Task description: Copy exactly, and only, the lines from the one containing "Task: Go up via the LDM arrow header" through the last line of the records below.

Material to process:
====
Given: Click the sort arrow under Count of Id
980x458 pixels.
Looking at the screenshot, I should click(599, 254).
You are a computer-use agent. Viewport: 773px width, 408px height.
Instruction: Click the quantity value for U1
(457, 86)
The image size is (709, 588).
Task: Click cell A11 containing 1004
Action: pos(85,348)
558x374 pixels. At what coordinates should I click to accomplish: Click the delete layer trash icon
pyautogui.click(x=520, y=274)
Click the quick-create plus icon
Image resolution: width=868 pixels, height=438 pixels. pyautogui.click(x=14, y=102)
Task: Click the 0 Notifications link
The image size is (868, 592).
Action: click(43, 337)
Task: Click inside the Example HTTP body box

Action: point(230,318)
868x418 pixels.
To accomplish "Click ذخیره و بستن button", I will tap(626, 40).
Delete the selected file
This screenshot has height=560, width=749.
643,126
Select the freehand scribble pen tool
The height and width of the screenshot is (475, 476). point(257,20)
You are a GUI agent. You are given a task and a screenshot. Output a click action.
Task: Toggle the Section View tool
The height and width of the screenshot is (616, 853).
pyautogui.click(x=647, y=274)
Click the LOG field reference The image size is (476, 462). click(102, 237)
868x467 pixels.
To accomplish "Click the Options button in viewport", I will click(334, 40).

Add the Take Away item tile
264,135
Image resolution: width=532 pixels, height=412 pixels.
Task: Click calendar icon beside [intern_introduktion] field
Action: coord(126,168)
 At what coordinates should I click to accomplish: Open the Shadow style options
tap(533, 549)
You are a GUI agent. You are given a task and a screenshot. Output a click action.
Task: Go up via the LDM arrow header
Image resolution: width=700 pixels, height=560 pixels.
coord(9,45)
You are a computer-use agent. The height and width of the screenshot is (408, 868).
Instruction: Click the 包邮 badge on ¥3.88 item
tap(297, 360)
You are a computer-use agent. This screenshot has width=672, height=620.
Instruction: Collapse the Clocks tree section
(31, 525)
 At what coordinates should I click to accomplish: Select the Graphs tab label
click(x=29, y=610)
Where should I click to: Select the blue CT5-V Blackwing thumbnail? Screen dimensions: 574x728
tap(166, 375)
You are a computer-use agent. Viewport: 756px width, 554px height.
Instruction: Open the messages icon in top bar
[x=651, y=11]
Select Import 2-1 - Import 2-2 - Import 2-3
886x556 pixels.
====
Answer to this task:
Task: Go up via the LDM arrow header
Image resolution: width=700 pixels, height=560 pixels.
coord(9,45)
You are a computer-use agent. The height and width of the screenshot is (408, 868).
Instruction: Click the 包邮 badge on ¥3.88 item
tap(297, 360)
You are a computer-use agent. This screenshot has width=672, height=620.
Instruction: Collapse the Clocks tree section
(31, 525)
 At what coordinates should I click to accomplish: Select the Graphs tab label
click(x=29, y=610)
Where should I click to: Select the blue CT5-V Blackwing thumbnail? Screen dimensions: 574x728
tap(166, 375)
You are a computer-use agent. Viewport: 756px width, 554px height.
Instruction: Open the messages icon in top bar
[x=651, y=11]
Select Import 2-1 - Import 2-2 - Import 2-3
886x556 pixels.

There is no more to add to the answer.